(Beginning of Provided records)

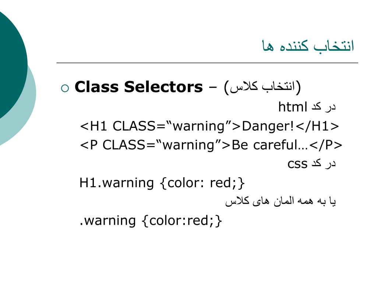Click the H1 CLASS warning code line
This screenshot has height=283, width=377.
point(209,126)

(End of Provided records)
(Beginning of Provided records)

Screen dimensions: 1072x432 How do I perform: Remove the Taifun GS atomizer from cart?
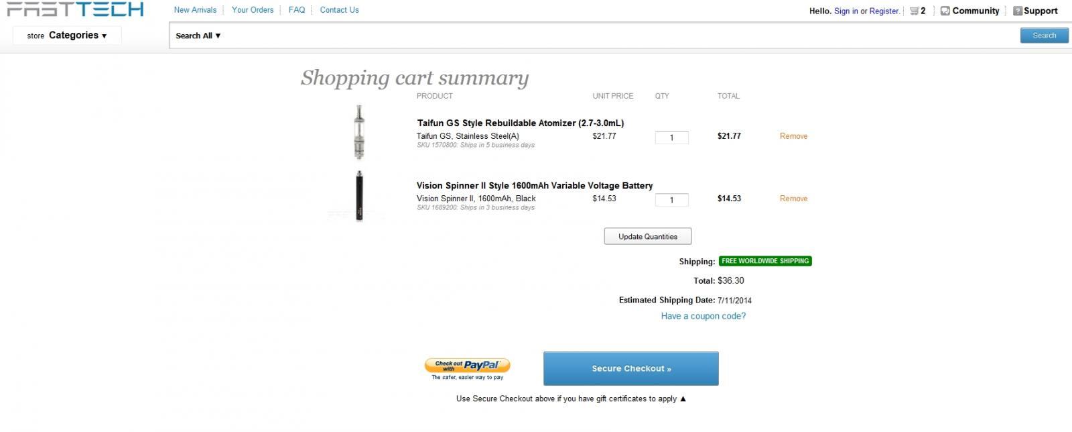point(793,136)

(End of Provided records)
(Beginning of Provided records)

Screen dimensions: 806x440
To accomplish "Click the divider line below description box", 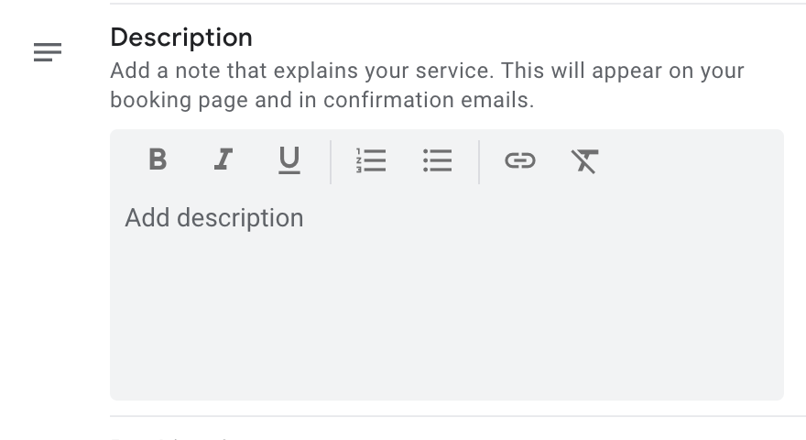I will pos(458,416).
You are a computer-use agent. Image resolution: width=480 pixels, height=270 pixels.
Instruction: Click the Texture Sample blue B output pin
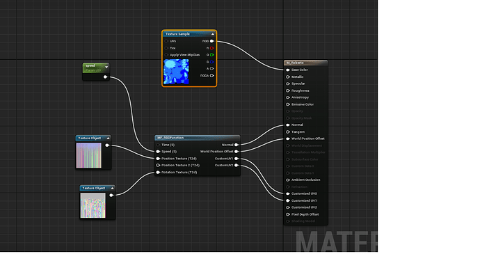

(End of Provided records)

Exercise objective:
Only those lines of the entries above that run from the line containing "You are a computer-use" to the line containing "Instruction: Click the", both included, should be transcribed exactly.

Reply to the task:
You are a computer-use agent. Image resolution: width=480 pixels, height=270 pixels.
Instruction: Click the Texture Sample blue B output pin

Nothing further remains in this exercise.